La filosofía, el dolor y la nada
Para la filosofía, una de las pocas experiencias fundamentales que aún le quedan al ser humano es la del dolor. Mientras nuestra sociedad busca todos los mecanismos y drogas imaginables para evitar el dolor o paliarlo lo antes posible, la filosofía hace de él la última experiencia auténtica donde se comprueba el temple de ánimo de una persona, su valor. Al fin y al cabo, el dolor nos recuerda que nuestro poder tiene un límite y que somos seres finitos que tarde o temprano vamos a morir.
Los otros días pasé por la experiencia de dolor más intensa que conocí en mi vida. No fue la primera experiencia de dolor que experimenté, por supuesto, los masoquistas algo saben del dolor, aunque la esencia del masoquismo no sea el dolor, como se cree vulgarmente, sino otro estado anímico muy distinto: la espera. La espera y la autodestrucción batido todo con un estado anímico apático en el que tratás de sentir lo menos posible. Si fuera viable, no sentir nada. La búsqueda de autodestrucción, seguramente, tiene un montón de motivos psicológicos, pero también es una prueba que se da el pensamiento. Básicamente para lo que sirve es para poner en cuestión todos los fundamentos sobre los que construimos nuestra vida.
Son los fundamentos sociales de una sociedad que se está desmoronando por donde la mires, principalmente en la dimensión de los afectos: ¿quién está feliz con sus afectos amorosos? ¿Quién, siquiera, está conforme? La nuestra es una sociedad de la adicción y la frustración, lo que produce efectos psíquicos y físicos demoledores. Deseamos la sistemática autodestrucción hedonista de nuestra propia forma de vida. El dolor te saca de este marasmo de ideas contradictorias (¿quiero o no quiero ser feliz? ¿Cuál es el costo social e individual de nuestra felicidad?). Te extirpa la lucidez y te arroja desnudo a enfrentar tu existencia salvaje. Al final, no sabés qué es mejor, si el dolor o la idiotez.
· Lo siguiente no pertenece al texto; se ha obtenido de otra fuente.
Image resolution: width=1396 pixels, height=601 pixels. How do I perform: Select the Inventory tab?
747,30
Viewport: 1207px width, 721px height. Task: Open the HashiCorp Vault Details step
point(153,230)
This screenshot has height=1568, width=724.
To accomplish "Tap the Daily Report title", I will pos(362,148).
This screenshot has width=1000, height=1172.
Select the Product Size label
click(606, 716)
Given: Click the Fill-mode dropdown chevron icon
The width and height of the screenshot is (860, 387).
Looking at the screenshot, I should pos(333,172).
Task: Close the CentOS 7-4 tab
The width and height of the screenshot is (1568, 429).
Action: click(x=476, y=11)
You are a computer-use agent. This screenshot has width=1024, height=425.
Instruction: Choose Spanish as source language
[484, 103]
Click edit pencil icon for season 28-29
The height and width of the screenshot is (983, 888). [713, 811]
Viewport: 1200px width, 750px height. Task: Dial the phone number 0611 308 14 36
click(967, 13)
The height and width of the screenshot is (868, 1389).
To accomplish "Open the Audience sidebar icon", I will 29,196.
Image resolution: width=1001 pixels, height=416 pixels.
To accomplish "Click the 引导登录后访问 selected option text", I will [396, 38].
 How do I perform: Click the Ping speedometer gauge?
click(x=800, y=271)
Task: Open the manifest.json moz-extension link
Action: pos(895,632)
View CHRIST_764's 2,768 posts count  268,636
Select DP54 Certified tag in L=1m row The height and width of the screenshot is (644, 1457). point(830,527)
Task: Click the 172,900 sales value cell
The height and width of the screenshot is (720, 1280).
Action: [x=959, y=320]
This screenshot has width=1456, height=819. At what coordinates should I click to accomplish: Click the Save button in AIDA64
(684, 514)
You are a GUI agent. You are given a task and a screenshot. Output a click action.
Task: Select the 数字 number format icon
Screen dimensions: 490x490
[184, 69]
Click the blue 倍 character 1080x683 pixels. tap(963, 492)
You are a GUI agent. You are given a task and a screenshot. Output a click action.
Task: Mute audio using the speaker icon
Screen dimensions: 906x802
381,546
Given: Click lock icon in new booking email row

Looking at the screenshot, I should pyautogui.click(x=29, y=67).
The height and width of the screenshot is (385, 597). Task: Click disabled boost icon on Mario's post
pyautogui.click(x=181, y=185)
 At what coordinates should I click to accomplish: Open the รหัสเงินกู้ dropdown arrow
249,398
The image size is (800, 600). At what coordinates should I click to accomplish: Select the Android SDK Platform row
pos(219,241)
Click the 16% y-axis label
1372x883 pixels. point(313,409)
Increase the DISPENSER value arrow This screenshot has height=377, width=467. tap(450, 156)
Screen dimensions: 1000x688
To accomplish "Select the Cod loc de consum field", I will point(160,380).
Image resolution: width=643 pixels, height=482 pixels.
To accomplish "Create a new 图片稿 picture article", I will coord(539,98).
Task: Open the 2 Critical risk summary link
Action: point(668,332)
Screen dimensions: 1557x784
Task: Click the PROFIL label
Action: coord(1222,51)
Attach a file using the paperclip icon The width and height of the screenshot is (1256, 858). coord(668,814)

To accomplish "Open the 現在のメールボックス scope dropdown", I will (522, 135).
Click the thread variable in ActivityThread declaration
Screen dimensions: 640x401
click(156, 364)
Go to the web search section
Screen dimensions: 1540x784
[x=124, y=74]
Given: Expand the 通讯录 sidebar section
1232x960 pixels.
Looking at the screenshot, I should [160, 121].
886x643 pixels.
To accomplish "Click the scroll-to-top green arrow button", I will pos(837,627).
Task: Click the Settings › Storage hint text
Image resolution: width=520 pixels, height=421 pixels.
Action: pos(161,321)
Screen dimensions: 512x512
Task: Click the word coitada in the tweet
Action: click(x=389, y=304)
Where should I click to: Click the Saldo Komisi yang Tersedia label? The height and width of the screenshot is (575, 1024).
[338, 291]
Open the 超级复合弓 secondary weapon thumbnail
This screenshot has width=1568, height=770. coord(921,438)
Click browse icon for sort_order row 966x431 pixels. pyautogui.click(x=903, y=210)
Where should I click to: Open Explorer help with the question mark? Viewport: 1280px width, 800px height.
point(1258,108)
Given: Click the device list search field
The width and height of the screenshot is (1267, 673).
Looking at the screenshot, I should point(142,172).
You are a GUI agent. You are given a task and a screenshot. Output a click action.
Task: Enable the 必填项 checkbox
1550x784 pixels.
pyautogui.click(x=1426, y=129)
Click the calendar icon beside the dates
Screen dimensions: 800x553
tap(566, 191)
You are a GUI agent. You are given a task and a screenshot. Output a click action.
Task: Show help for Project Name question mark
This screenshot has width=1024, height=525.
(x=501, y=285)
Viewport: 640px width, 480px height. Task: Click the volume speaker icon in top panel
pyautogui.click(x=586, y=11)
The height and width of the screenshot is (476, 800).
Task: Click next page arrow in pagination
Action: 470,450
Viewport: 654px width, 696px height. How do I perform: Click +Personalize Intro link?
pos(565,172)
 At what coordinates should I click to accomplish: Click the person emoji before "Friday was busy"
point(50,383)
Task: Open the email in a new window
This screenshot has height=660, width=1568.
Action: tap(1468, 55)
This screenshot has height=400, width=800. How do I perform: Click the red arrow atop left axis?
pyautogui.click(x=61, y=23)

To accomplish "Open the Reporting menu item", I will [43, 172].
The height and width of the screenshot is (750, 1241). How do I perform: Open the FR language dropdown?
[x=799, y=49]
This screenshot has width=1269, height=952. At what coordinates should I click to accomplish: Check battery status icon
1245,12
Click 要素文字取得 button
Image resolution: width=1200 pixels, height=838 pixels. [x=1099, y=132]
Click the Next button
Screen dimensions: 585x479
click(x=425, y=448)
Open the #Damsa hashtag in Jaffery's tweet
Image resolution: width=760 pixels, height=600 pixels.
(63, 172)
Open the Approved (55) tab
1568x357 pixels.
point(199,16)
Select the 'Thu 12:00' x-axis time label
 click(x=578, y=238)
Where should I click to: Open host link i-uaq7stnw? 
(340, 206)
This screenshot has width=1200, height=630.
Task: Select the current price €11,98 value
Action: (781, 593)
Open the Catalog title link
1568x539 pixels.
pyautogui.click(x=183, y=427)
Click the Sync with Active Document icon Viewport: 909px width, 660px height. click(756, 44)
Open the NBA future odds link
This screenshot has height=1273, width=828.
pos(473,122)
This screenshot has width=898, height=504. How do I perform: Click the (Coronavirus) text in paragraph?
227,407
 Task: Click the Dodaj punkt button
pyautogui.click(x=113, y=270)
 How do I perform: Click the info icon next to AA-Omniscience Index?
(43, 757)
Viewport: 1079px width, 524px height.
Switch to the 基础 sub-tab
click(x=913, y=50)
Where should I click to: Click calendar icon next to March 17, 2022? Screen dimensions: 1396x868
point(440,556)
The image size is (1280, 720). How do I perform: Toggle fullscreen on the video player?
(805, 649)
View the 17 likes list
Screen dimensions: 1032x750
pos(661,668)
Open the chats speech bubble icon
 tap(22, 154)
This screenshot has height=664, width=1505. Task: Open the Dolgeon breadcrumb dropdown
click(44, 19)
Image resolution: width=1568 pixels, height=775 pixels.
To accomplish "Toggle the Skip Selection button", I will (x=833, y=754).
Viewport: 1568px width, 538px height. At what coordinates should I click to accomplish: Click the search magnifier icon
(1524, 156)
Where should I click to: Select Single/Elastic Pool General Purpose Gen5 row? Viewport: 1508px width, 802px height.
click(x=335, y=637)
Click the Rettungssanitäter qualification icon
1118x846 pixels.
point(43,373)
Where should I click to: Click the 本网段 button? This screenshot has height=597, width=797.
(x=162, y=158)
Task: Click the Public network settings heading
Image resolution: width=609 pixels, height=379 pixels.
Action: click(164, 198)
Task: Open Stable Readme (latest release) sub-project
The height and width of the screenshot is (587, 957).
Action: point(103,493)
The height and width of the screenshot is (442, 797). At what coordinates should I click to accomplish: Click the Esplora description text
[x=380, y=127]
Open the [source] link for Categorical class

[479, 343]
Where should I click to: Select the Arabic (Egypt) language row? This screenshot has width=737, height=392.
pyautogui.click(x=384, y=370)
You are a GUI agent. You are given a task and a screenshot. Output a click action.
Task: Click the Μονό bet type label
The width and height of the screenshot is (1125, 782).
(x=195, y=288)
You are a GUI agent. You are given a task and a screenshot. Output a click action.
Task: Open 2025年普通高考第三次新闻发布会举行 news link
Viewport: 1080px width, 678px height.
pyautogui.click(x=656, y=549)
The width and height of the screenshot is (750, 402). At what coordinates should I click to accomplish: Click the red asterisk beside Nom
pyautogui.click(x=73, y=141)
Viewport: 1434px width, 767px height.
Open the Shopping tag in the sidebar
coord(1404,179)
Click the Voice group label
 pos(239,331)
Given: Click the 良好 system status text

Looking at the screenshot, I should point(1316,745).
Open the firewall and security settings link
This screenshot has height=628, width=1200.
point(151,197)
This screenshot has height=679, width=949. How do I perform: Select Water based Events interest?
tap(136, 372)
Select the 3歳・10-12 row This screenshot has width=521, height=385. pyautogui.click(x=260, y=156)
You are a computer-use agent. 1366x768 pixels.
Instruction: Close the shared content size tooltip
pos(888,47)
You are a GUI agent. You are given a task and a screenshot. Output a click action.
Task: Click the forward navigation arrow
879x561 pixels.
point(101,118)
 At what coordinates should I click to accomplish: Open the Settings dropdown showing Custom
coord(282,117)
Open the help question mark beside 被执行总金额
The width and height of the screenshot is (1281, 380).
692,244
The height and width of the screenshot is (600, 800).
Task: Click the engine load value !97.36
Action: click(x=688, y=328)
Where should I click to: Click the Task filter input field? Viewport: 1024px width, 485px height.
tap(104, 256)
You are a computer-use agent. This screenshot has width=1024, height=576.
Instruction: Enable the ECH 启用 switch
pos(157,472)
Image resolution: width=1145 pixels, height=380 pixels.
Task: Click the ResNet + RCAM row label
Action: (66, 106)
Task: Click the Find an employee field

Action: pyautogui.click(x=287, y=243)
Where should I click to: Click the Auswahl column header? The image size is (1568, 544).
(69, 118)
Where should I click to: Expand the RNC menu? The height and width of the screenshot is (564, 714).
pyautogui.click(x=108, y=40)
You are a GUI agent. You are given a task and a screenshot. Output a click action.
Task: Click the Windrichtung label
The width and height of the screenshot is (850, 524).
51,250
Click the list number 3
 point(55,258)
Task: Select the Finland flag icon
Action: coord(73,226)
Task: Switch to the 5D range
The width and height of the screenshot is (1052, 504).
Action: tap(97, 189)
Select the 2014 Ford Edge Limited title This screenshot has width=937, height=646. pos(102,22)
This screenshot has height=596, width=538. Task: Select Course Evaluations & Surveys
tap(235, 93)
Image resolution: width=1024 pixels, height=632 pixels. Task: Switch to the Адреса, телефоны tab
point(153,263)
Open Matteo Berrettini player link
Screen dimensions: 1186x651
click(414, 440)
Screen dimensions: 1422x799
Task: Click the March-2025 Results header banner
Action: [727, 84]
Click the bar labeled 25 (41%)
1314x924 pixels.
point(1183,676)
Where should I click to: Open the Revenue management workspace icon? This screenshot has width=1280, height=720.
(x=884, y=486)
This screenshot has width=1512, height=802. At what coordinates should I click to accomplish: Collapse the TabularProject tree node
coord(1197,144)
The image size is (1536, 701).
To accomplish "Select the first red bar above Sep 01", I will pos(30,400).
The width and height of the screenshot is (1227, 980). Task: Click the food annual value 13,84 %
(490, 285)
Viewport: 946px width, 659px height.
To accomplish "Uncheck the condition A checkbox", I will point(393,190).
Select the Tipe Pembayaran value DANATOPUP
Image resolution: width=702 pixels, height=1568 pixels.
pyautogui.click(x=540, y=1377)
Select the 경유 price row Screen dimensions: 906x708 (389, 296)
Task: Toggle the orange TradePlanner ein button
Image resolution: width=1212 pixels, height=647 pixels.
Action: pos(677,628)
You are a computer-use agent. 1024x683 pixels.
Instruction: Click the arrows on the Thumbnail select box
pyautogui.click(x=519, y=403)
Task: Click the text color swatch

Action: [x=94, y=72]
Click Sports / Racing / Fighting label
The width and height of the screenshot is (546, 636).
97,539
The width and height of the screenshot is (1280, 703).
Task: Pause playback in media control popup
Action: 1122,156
Para la filosofía, una de las pocas experiencias fundamentales que aún le quedan al ser humano es la del dolor.
Este fue un dolor que duró días y que los analgésicos podían calmar tan sólo durante un par de horas. Venía acompañado de más de 40 grados de fiebre y temblores de frío que no me permitían estar quieto un segundo (hasta el punto que al segundo día comprendí que para enfrentar estos temblores no tenía que probar pausar la respiración y lograr que el cuerpo se adaptase a su ritmo, sino al revés, liberar al cuerpo para que se batiese al ritmo enloquecido de la fiebre). Los momentos en los que la droga hacía efecto, al frío lo reemplazaba una ola de sudor. Luego volvía lentamente el dolor, que se manifestaba de manera holística, todo al mismo tiempo y en cualquier lugar.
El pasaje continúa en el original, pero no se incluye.